## STUDY MATERIAL
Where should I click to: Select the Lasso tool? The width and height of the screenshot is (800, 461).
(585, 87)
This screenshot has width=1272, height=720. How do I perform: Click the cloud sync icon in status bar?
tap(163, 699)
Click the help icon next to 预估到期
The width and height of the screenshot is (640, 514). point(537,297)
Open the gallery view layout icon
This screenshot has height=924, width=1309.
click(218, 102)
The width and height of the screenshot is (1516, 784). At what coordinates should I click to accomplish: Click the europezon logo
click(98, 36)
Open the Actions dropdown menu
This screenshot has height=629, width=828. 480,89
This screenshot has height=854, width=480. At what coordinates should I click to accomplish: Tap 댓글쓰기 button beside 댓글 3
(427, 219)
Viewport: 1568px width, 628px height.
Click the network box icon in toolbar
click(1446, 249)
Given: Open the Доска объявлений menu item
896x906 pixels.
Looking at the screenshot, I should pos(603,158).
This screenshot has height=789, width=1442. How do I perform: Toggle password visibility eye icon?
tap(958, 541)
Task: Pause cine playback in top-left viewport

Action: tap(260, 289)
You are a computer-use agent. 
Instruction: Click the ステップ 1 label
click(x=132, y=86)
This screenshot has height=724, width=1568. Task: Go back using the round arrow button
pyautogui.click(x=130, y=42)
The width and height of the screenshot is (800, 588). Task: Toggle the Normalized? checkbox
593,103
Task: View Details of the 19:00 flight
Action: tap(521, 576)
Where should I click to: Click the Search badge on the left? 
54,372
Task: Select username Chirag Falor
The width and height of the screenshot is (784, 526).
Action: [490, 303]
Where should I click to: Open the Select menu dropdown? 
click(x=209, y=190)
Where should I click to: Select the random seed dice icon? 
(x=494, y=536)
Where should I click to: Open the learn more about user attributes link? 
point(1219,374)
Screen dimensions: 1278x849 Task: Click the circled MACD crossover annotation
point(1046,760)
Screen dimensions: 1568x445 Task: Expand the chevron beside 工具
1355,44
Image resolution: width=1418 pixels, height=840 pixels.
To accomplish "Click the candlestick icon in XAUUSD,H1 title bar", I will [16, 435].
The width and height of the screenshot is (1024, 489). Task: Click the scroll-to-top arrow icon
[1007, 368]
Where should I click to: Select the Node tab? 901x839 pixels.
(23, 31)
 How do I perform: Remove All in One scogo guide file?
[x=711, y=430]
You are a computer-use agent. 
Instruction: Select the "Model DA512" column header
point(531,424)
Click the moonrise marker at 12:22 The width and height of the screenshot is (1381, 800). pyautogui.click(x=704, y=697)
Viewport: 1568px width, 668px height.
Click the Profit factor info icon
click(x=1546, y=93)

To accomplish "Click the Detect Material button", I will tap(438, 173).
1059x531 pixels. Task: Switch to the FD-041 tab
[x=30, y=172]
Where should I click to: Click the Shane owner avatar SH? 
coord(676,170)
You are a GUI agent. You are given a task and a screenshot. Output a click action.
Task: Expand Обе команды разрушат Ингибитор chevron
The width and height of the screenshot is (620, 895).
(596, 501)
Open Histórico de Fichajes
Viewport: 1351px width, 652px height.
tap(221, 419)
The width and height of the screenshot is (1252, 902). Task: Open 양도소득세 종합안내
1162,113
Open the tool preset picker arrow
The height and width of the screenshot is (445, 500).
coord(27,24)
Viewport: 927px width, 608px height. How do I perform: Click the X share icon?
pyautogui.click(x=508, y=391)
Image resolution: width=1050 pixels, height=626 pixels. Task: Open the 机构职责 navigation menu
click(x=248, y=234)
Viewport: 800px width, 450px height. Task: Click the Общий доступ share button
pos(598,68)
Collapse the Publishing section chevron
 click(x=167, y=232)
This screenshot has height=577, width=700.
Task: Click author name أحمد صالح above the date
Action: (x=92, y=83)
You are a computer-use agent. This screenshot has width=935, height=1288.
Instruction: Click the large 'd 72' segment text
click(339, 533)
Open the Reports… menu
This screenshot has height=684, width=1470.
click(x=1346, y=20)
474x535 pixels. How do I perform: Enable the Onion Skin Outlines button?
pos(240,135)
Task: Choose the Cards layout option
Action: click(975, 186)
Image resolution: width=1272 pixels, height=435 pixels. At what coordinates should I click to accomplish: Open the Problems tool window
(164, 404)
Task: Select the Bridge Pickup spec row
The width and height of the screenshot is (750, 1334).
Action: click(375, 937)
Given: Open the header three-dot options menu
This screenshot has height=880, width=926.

## PROBLEM STATEMENT
Count the lines of the listing above that include the word "agent" and report the number by itself.

## COMPLETED EXERCISE
4